-- Task item --
How many lines below contain the string "Grill"? Reply with the figure and no further words.

-- Information provided --
▽

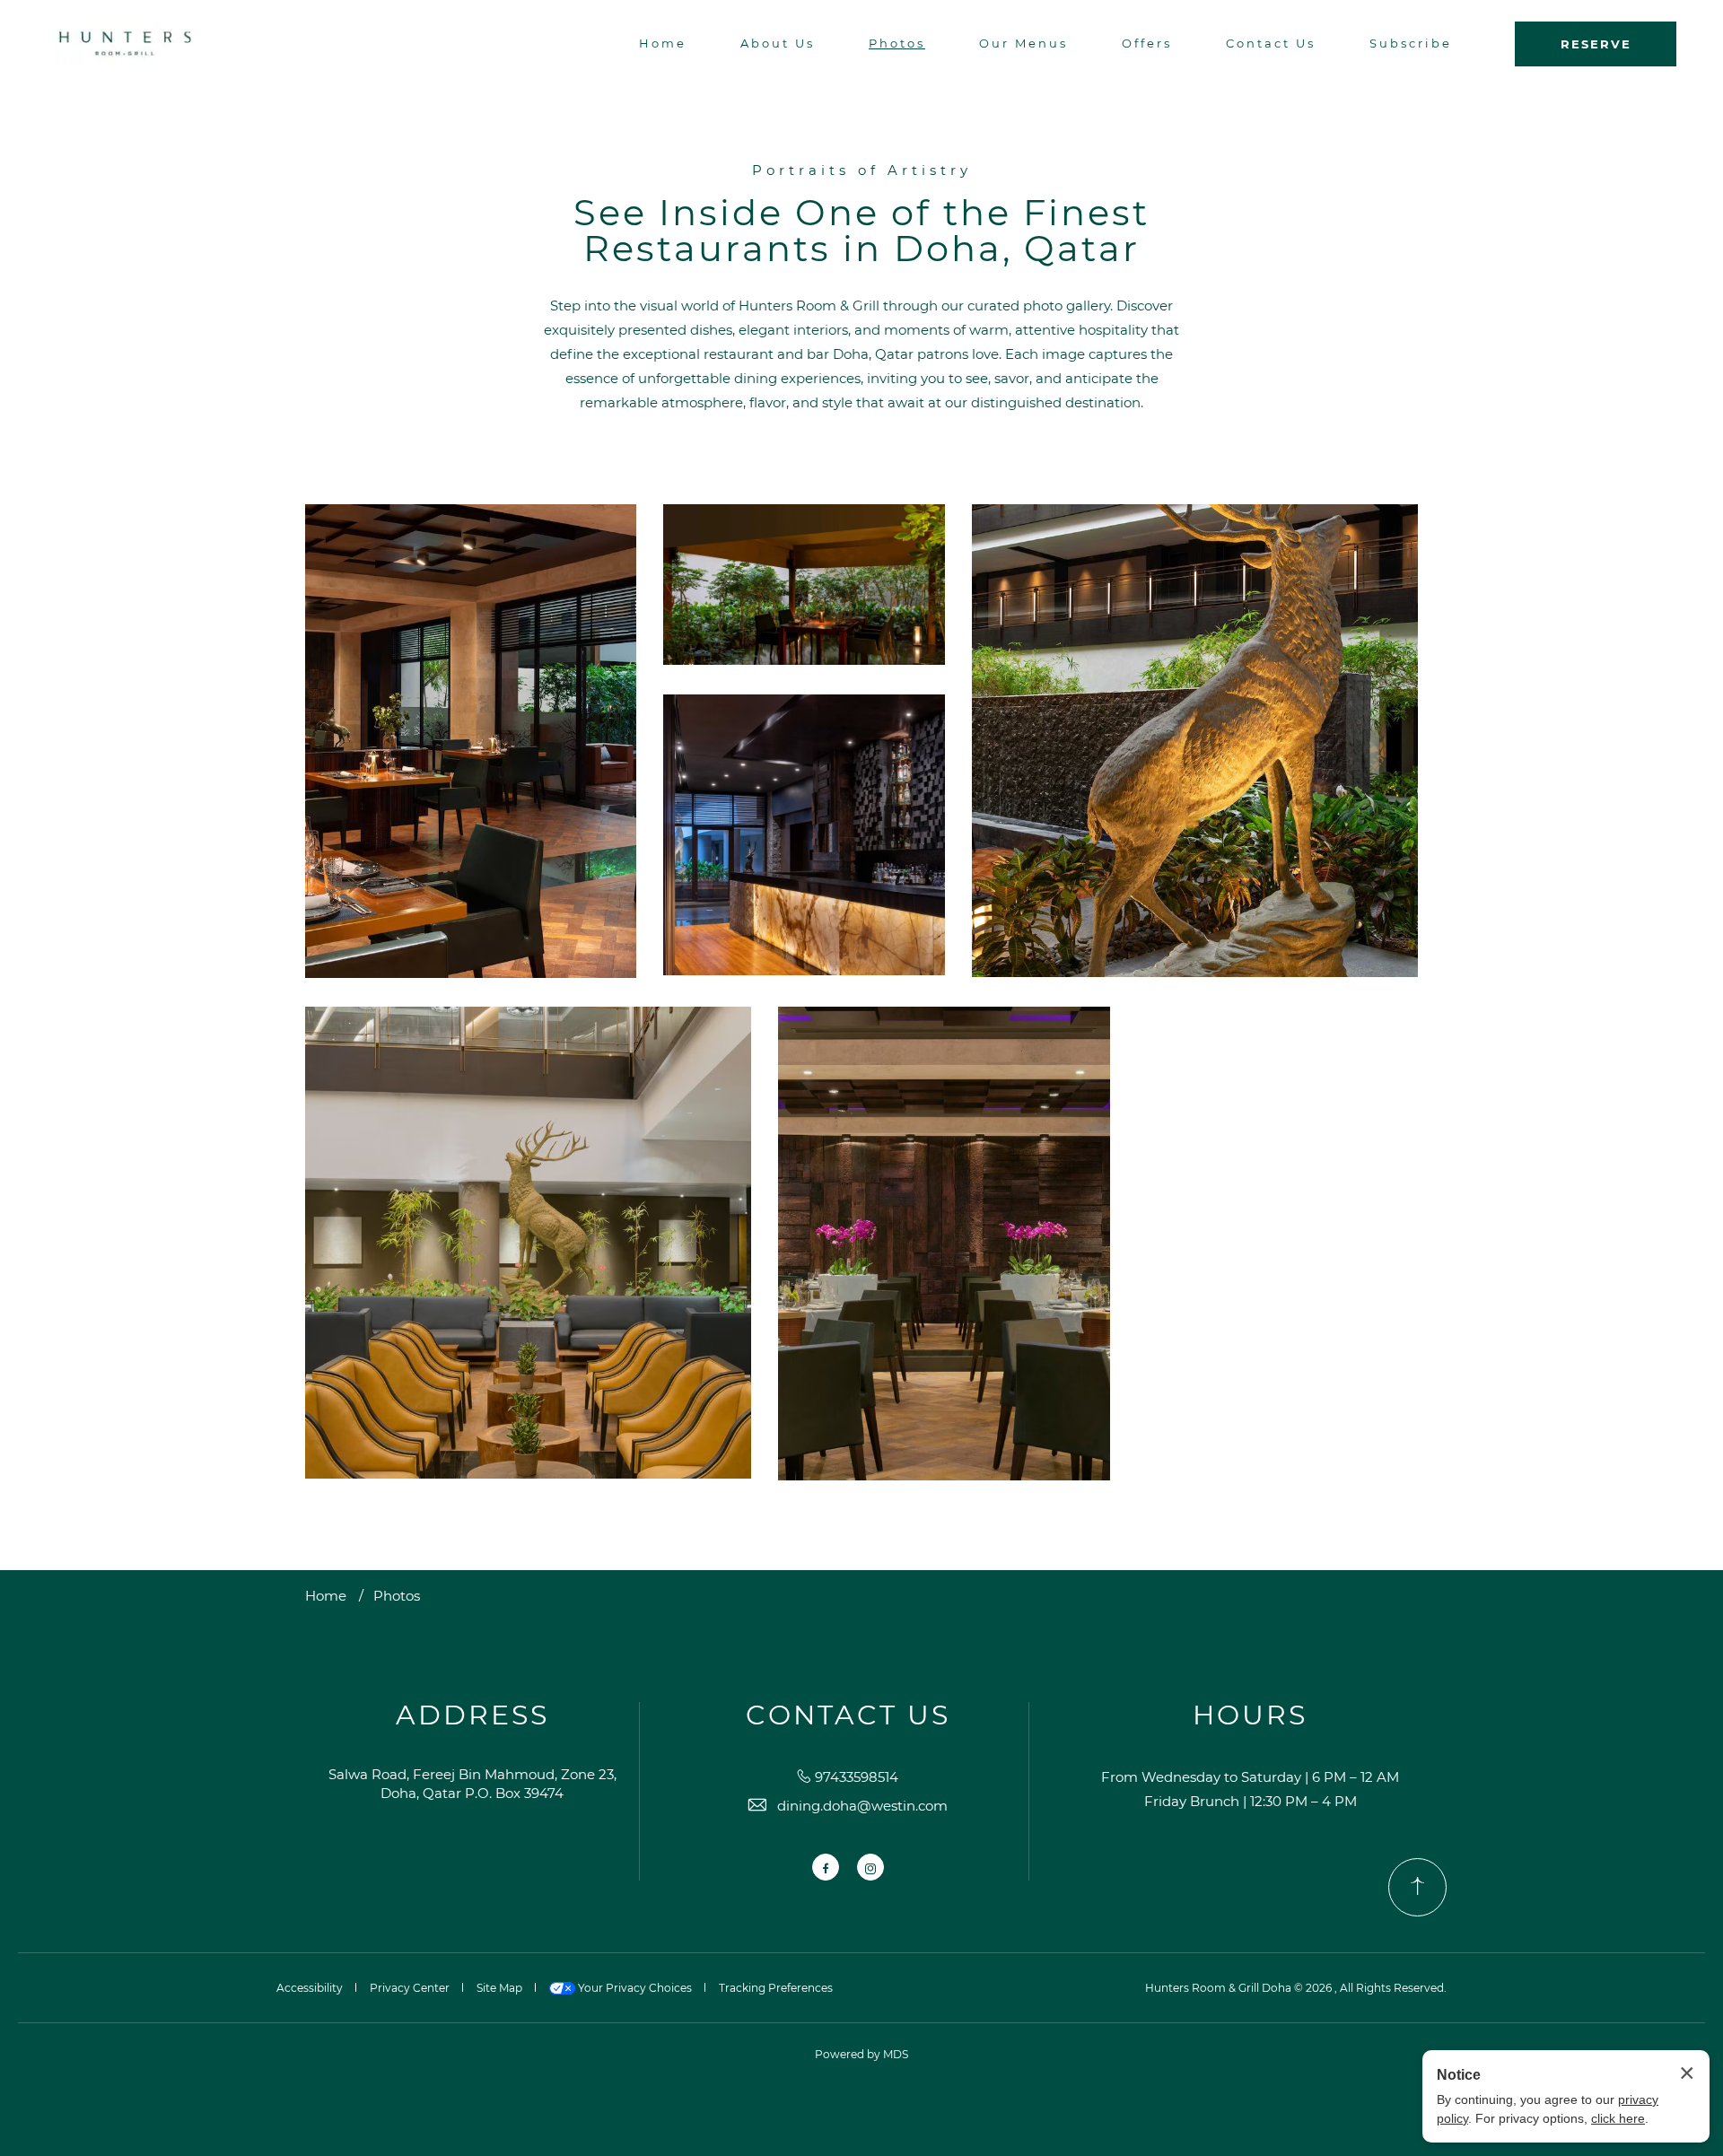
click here (1618, 2118)
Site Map (499, 1988)
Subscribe (1410, 43)
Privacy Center (410, 1988)
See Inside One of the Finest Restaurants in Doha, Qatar (861, 230)
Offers (1147, 43)
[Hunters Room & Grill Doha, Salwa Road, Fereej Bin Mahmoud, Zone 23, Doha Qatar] (125, 43)
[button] (470, 741)
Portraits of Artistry (862, 170)
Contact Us (1271, 43)
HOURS (1250, 1715)
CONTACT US (848, 1715)
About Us (777, 43)
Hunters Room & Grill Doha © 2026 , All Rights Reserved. (1296, 1988)
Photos (897, 43)
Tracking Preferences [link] (776, 1988)
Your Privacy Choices (633, 1988)
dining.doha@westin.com (862, 1805)
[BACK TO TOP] (1417, 1887)
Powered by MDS (861, 2054)
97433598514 (856, 1776)
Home (663, 43)
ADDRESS (472, 1715)
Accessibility (309, 1988)
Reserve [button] (1596, 44)
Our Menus (1023, 43)
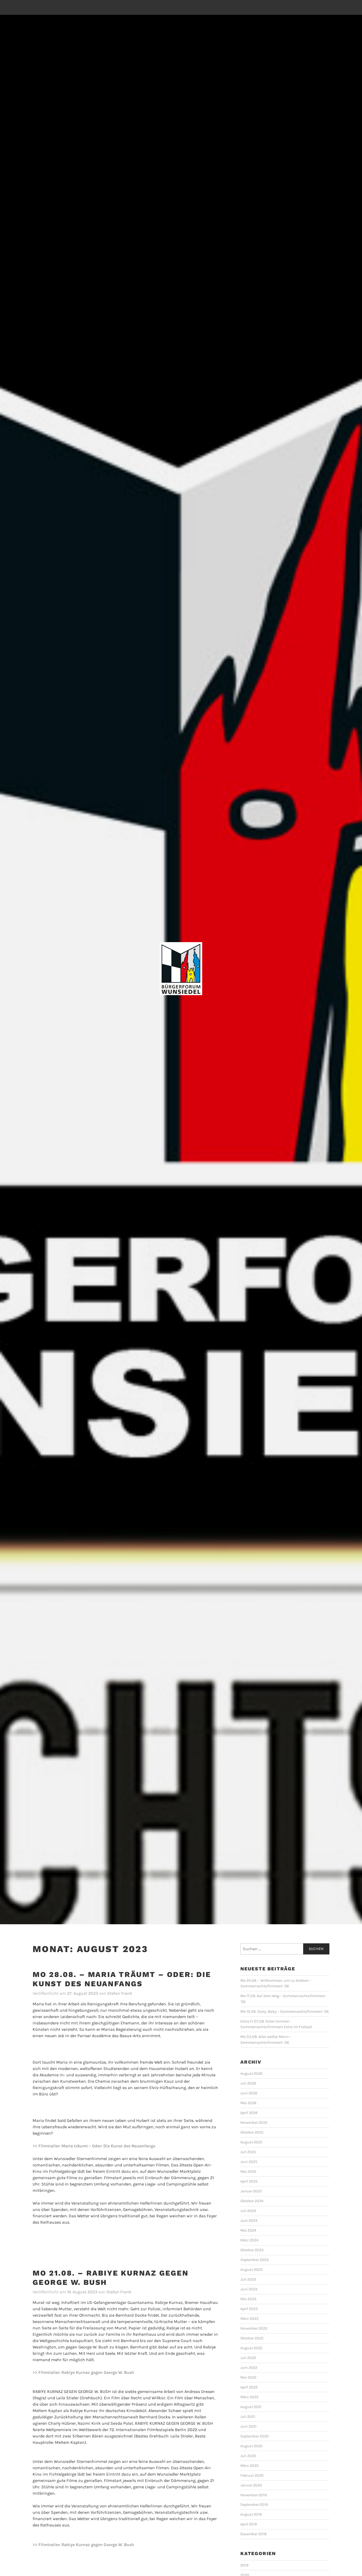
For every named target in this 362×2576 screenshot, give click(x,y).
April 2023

△

-- Exercise response --
2